Claire C. Shipman ’86, SIPA’94
Claire Shipman ’86, SIPA’94 is a journalist, author and public speaker, with deep expertise in international relations, U.S. politics and women’s leadership. She has co-authored four New York Times best-selling books on women, girls and leadership. A fifth, on women and power, is scheduled to be published in May 2023. Shipman’s research on the economic argument for more women in leadership, as well as on the confidence gap between men and women, girls and boys, and the science behind it, has refocused the national discussion at regular intervals and driven important changes in the workplace and at schools.

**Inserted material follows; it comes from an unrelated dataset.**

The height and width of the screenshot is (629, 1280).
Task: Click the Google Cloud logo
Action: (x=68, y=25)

Her forthcoming book focuses on the ways in which women are redefining power — scientifically, philosophically and practically. It builds on the case she’s been making for years: Female leadership benefits everyone — companies, governments, communities and families. Shipman has also hosted numerous discussions at the White House and the State Department on women’s issues.

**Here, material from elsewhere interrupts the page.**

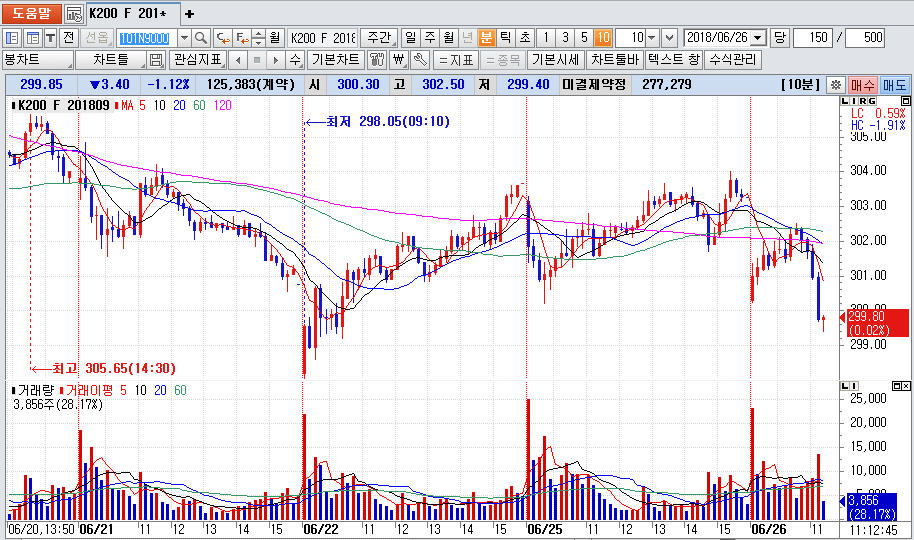Expand the date picker for 2018/06/26
This screenshot has height=540, width=914.
point(757,38)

Before turning to writing, Shipman built a career as one of the nation’s leading television journalists. At CNN, NBC and ABC she covered major events around the world, from the collapse of the Soviet Union to the election of multiple American Presidents, and through her reporting became a trusted, analytical voice on domestic and foreign policy matters. Shipman spent 15 years as a senior correspondent and substitute anchor for ABC’s Good Morning America and regularly contributed to the network’s other flagship shows, such as This Week and World News Tonight. Before that, she served as White House correspondent for NBC News for five years, reporting on presidential policy and politics for NBC Nightly News and Today, and was a monthly columnist for George magazine. During her decade at CNN, she covered the White House, anchored political coverage and was posted in Moscow for five years, including as the Soviet Union collapsed.
Shipman is a vice-chair of the University’s Board of Trustees and has been a member of the board for nine years, focused on academic affairs, crisis management and communications. She is also on the Board of Directors of Washington Spirit, the reigning championship team of the National Women’s Soccer League, and played a key role in resolving a recent, high-profile ownership dispute.

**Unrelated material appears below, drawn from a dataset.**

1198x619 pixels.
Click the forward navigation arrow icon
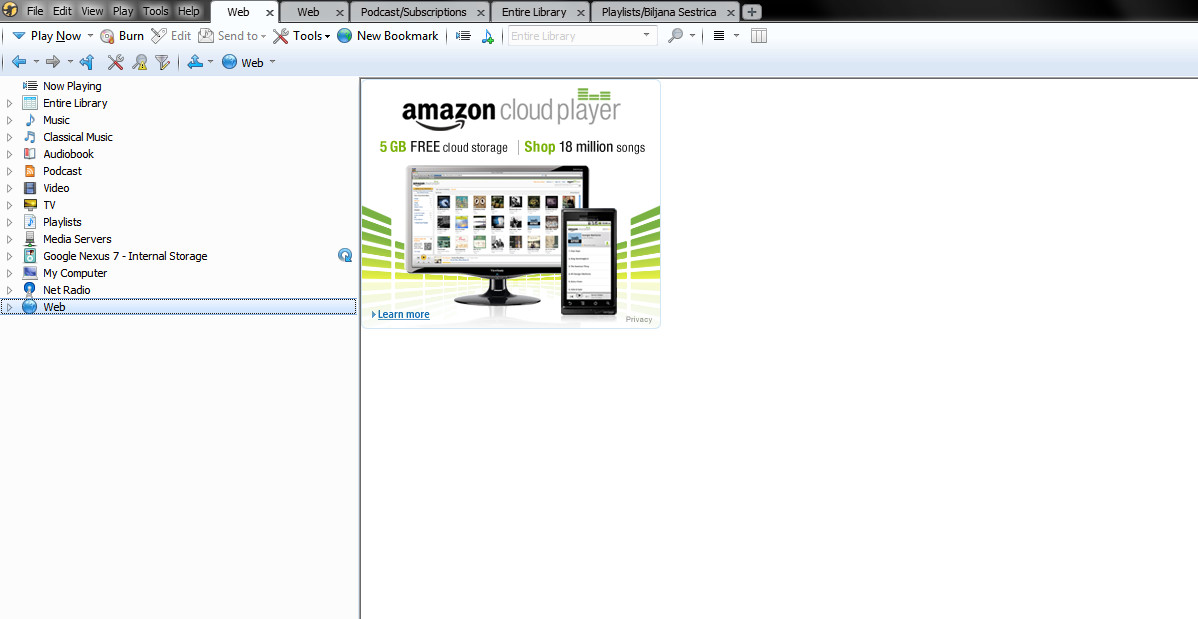click(x=53, y=62)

Shipman’s books have all appeared on multiple best-seller lists, the last two reaching number 1 on the New York Times list. She received a National Headliners Award and a Peabody Award for her incisive, often round-the-clock reporting from Moscow, which included exclusive interviews with Boris Yeltsin and Mikhail Gorbachev as power changed hands. She was presented a DuPont Award and an Emmy Award for coverage of the 1989 Tiananmen Square student uprising, and a DuPont Award for coverage of the 1995 Oklahoma City bombing. Shipman was presented a 1999 John Jay Award for distinguished professional achievement from Columbia College.
Shipman earned an M.I.A. from SIPA and a B.A. in Russian studies.
She lives in Washington, D.C., with her family.